In October 2009, 57 hard drives were stolen from a BlueCross facility. The hard drives contained audio and video recordings related to customer service telephone calls from providers and members, and included varying degrees of personal information on about 1 million members. To date, there is no indication of any misuse of personal data from the stolen hard drives.
In response to the theft, BlueCross worked to comply with all regulatory requirements, including notifying all impacted members and providing free credit monitoring services to members at a higher risk of identity theft. Next, the company launched and has now completed a major initiative to encrypt more than 885 terabytes of at-rest data residing within the enterprise.

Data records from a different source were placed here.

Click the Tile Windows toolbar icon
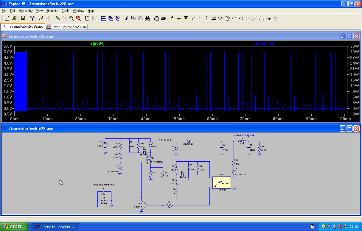The height and width of the screenshot is (231, 362). 104,18
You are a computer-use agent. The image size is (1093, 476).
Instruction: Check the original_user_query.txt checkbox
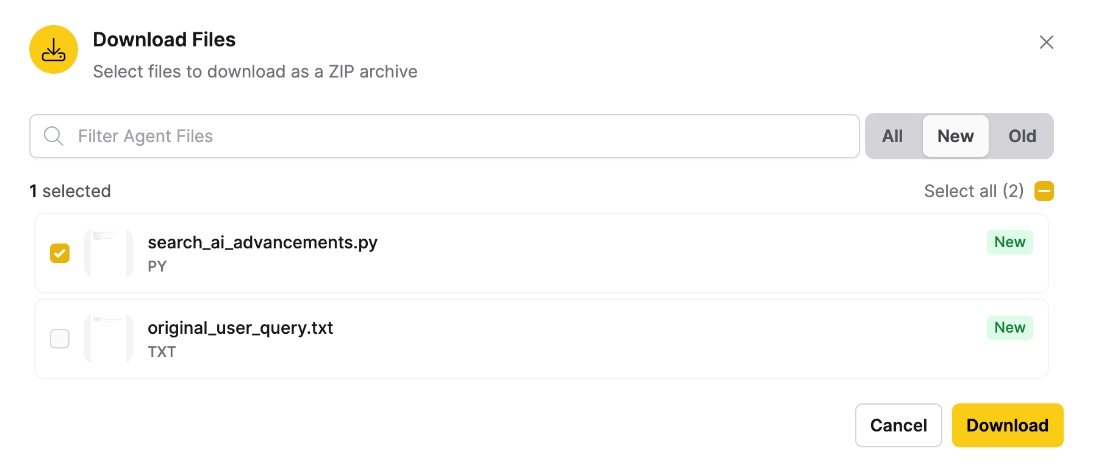59,339
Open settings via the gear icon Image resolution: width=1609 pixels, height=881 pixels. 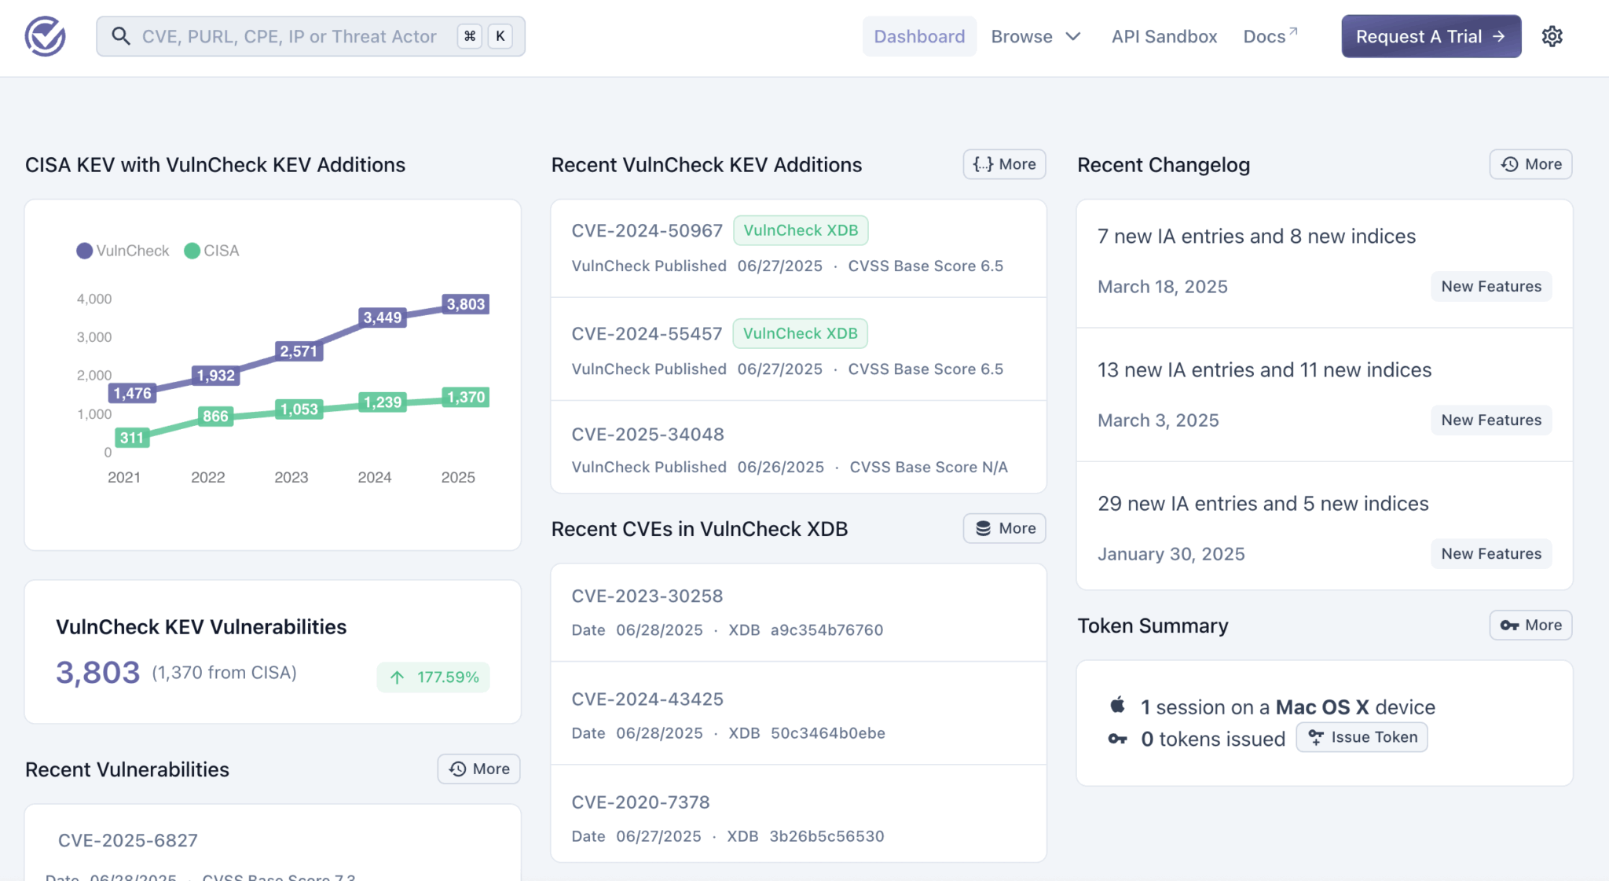click(1552, 36)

“The trust of our members is one of our most important assets, and the hard drive theft represented a serious threat to that trust,” said Nick Coussoule, senior vice president and chief information officer for BlueCross. “The lessons we learned from the theft led us to go above and beyond current industry standards, and our team has worked tirelessly to put new safeguards in place and encrypt all our at-rest data.”
The company began by completing an exhaustive inventory of all the points where data resides within the company, from computer hard drives to servers and removable media devices, such as USB drives and CD/DVD burners. BlueCross divided the encryption efforts into six key areas of focus and completed the project in just over one year. As a result all at-rest, or stored, data is now encrypted.
“We searched the country and were unable to find another company that has achieved this level of data encryption,” said Michael Lawley, vice president of technology shared services for BlueCross. “In addition to world-class information security technology, we have adopted even stricter policies and procedures that support our ongoing commitment to security. Our members can rest easier knowing we implemented this process to better protect their privacy.”